Starting a new thread here because the others are too crowded. isUniqueRef seems to be more useful than isolate:
https://github.com/nim-lang/Nim/pull/21812
ARC without atomics is actually quite good at multi-threading. You need to know what you're doing though and coming up with
proc send(x: sink string; replyTo: sink DatabaseConnection) =
assert isUniqueRef(replyTo)
withMyLock headL:
head = MyList(data: x, next: head, other: replyTo)
assert isUniqueRef(head.other) # some protection against a potential destructor from the main thread
was a bit challenging. But it's way too early to encode the idioms in the type system as we explore them.

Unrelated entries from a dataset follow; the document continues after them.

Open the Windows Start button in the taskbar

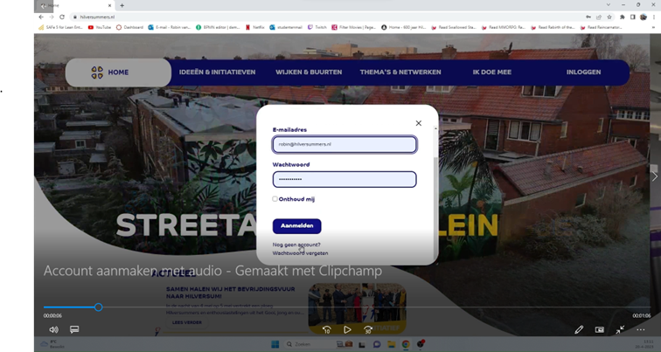[275, 344]
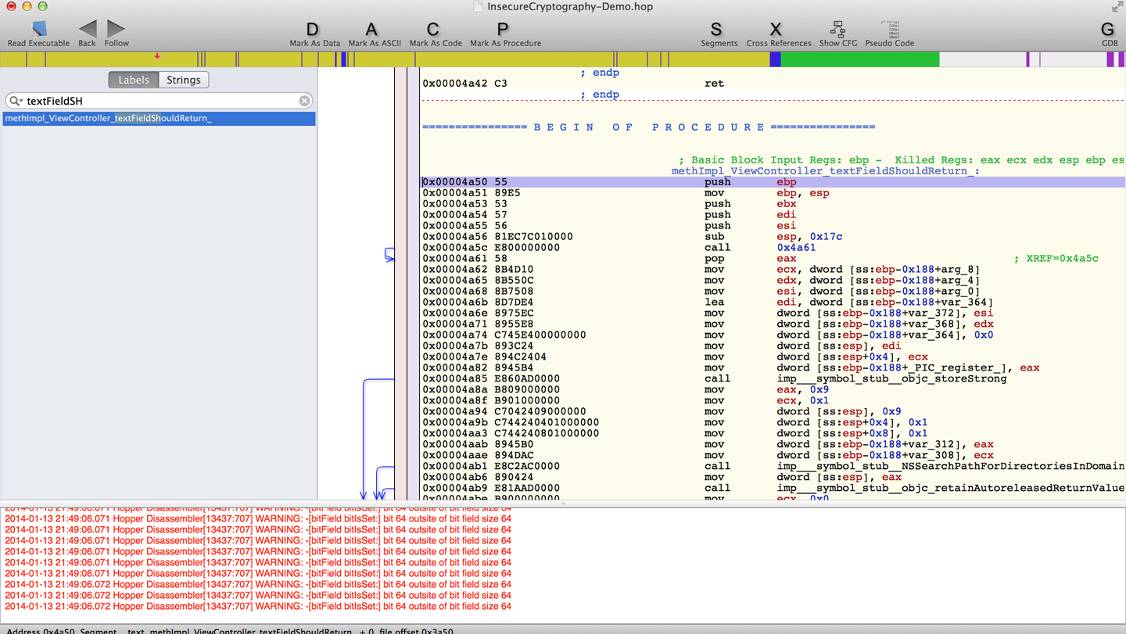This screenshot has height=634, width=1126.
Task: Show the control flow graph
Action: tap(837, 30)
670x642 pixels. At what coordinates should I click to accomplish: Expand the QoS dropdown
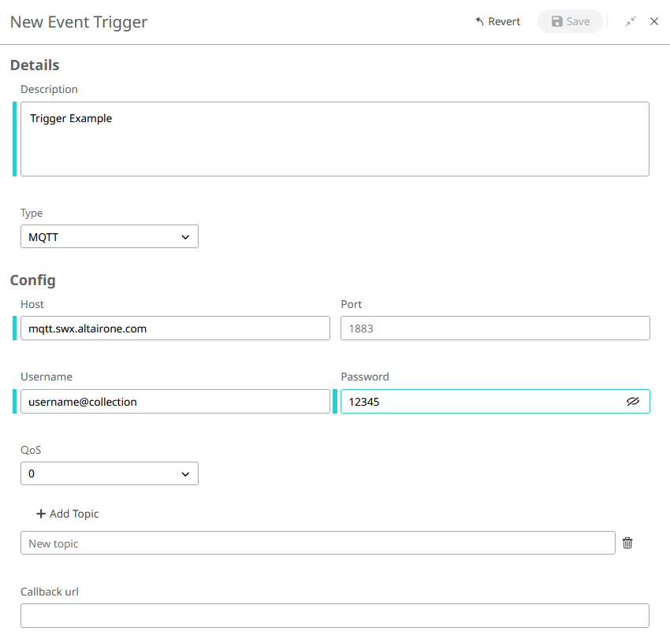click(109, 473)
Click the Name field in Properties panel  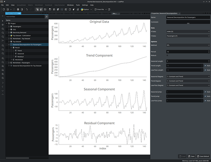(x=188, y=17)
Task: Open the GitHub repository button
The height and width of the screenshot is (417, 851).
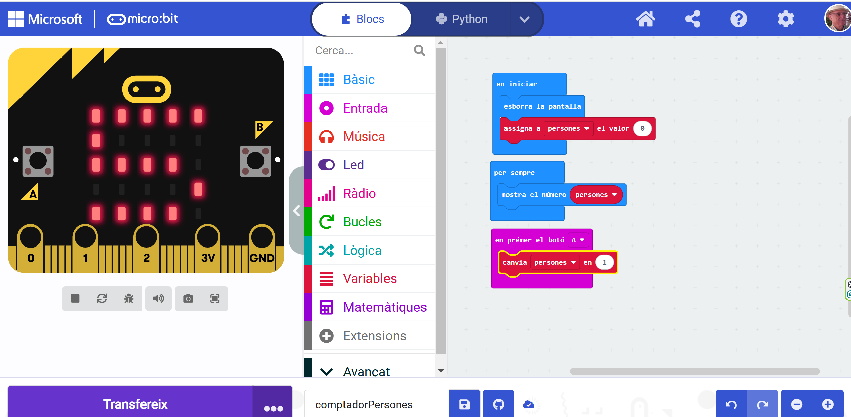Action: [498, 404]
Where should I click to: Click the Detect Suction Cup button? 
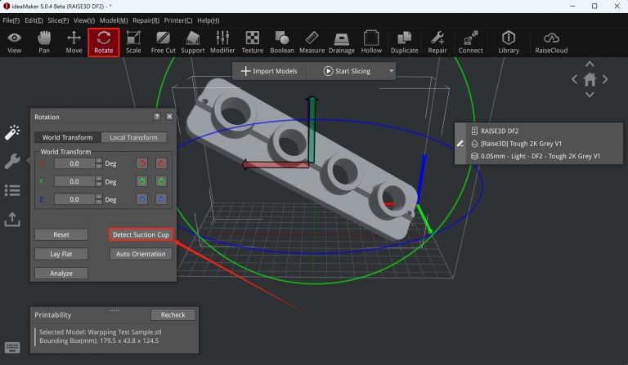pos(141,234)
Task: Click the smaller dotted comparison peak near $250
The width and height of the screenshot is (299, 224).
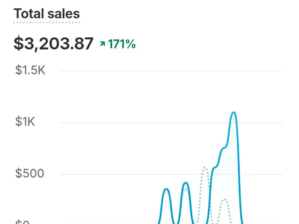Action: [224, 200]
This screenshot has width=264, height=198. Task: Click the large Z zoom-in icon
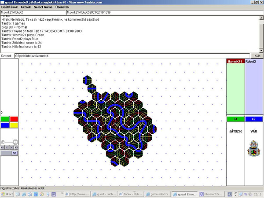click(15, 142)
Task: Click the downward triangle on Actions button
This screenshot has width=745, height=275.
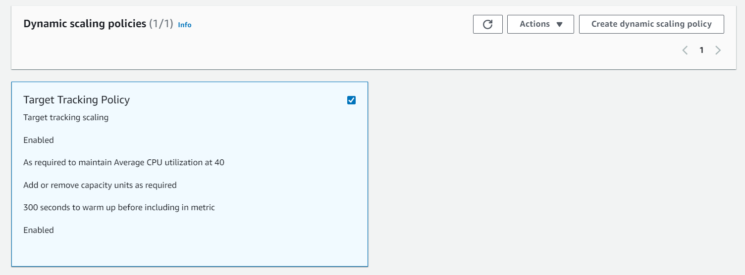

I've been experimenting with the same idea. Essentially if we assume that we can know that a reference is unique it would be possible to atomically swap that only reference in and out of some shared location. Imagine the following:
var x: Atomic[ref Complex] # Could of course just be a normal ref object, just shown explicitly here for clarity
proc myThread() {.thread.} =
var y: ref Complex
while y.isNil:
y = x.exchange(nil) # If there was a reference in X we now hold the only reference to it, we've essentially locked access to this tree by holding the only way to access it
y[].doWork # We are free to do whatever we want on Y since we hold the only reference. The only thing we can't do is copy a reference to Y or place memory referenced by us into Y.
y = x.exchange(y) # We now move Y back into X and null out our reference at the same time. The reference in X is now the only reference and access is essentially unlocked
This very simple pattern is essentially a spin lock around shared object access. As long as we can't copy the shared reference locally or store anything with external references in the Complex data type then we can do anything we want to it. The important part is just that the reference counts can't be touched after the reference is swapped back into the global position. As soon as we do that swap back nothing should touch that object.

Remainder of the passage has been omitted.